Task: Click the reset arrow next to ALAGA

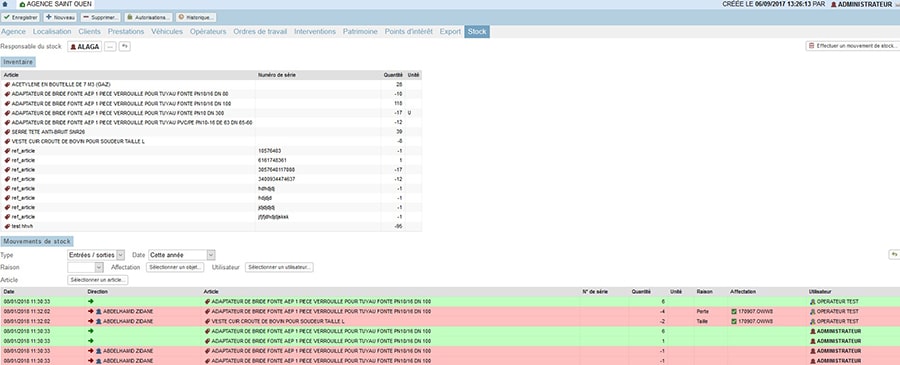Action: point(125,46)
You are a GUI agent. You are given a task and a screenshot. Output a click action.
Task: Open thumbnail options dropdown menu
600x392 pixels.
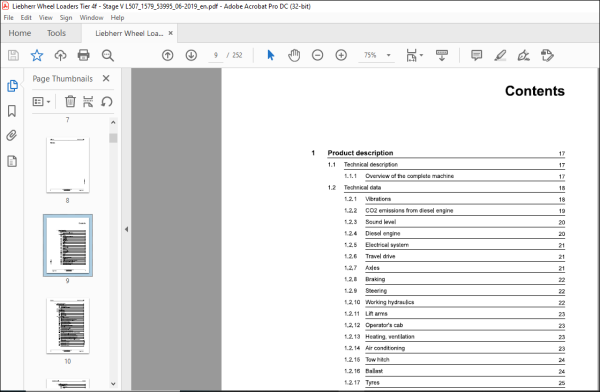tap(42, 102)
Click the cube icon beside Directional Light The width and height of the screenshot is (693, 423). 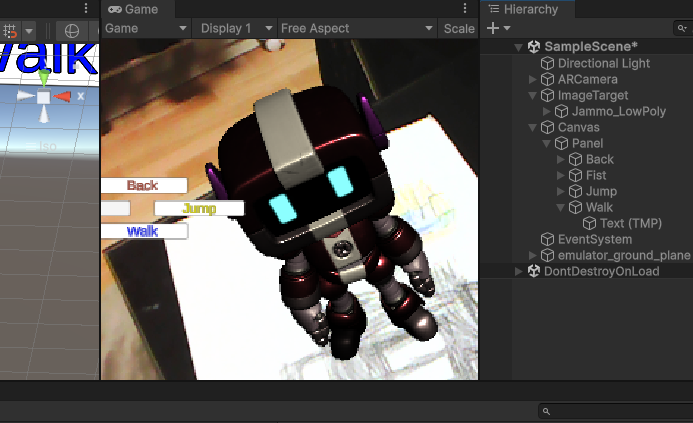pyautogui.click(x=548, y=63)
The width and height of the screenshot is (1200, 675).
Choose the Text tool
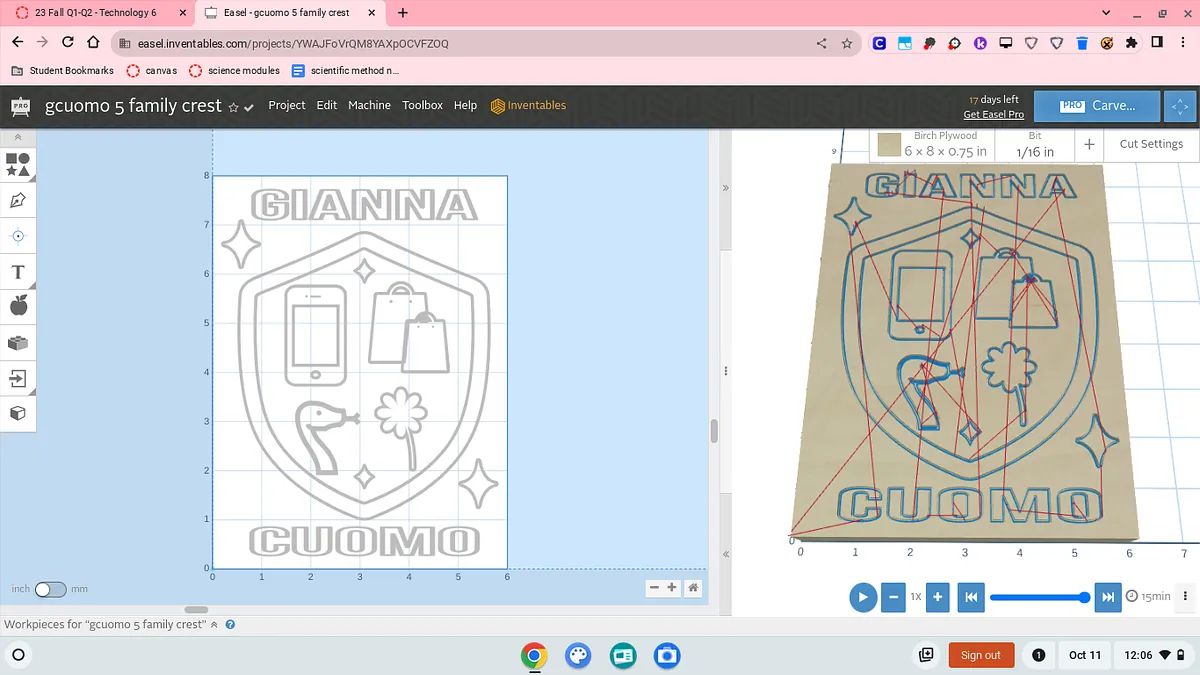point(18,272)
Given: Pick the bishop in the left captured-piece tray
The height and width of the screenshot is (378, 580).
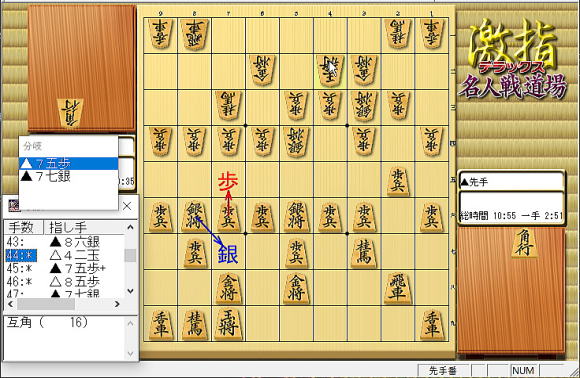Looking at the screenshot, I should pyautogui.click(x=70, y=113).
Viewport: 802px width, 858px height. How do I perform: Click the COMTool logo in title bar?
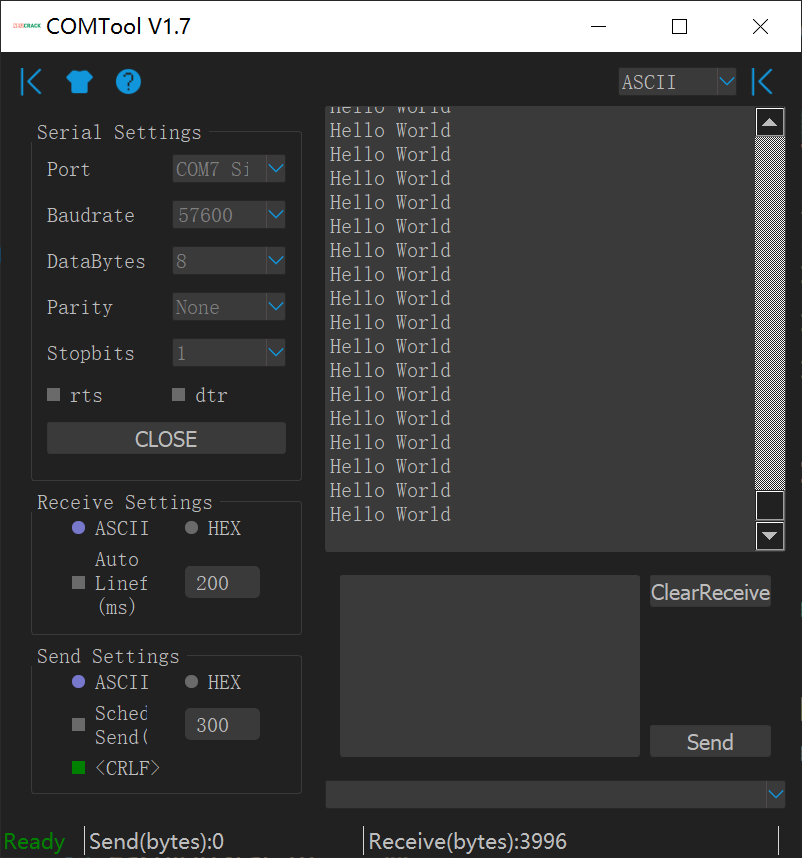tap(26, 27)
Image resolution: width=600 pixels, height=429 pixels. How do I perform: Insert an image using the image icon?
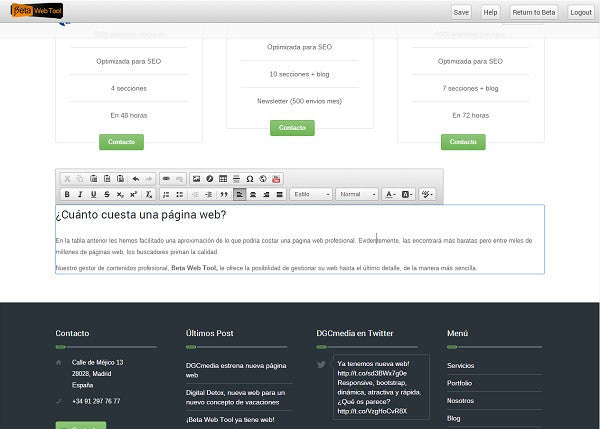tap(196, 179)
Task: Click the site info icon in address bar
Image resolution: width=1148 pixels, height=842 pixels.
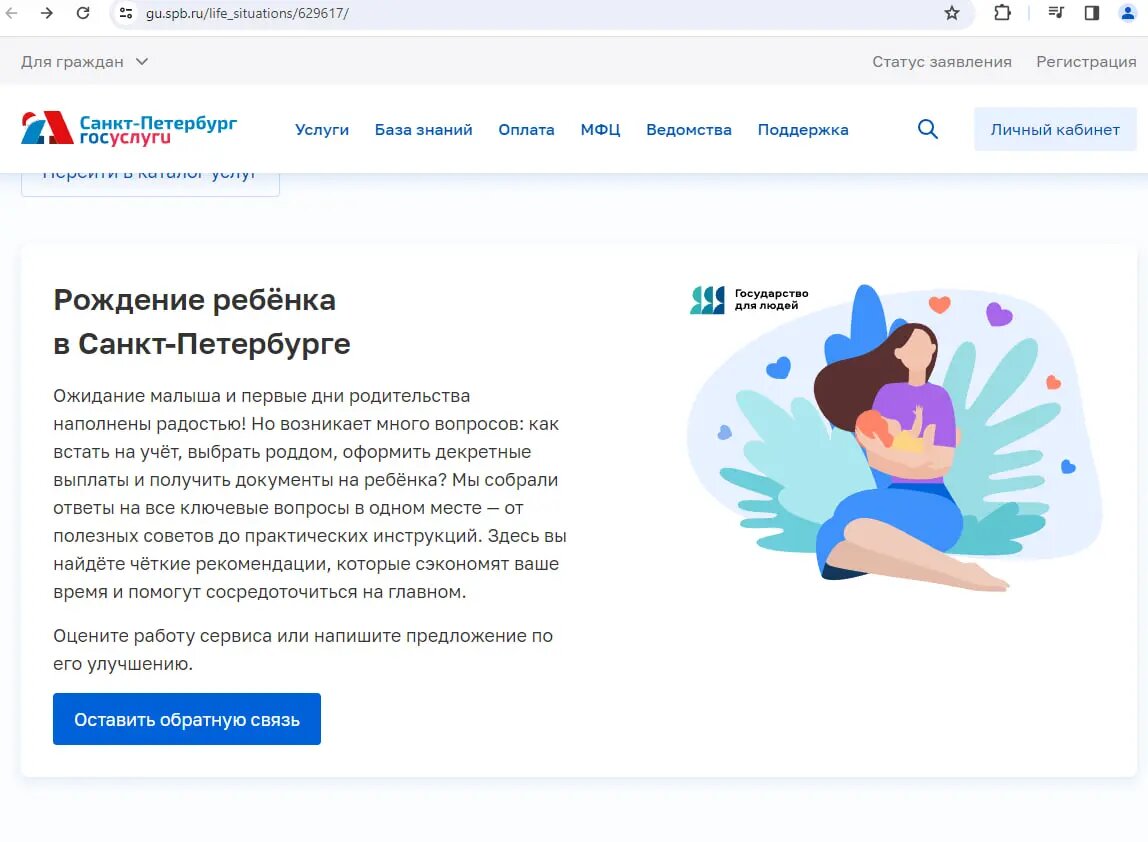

• • • • • • •

> **What needs to be done**
Can you write out the listing from the line containing "Given: Pick the" through the end of the listing, both included, substituting "URL bar" for "address bar" and changing nothing else, with the pictures left out?

> **The reply**
Given: Pick the bishop in the left captured-piece tray
The height and width of the screenshot is (378, 580).
Looking at the screenshot, I should pyautogui.click(x=70, y=113).
Viewport: 802px width, 858px height. How do I perform: Click the COMTool logo in title bar?
tap(26, 27)
Image resolution: width=600 pixels, height=429 pixels. How do I perform: Insert an image using the image icon?
tap(196, 179)
Task: Click the site info icon in URL bar
Image resolution: width=1148 pixels, height=842 pixels.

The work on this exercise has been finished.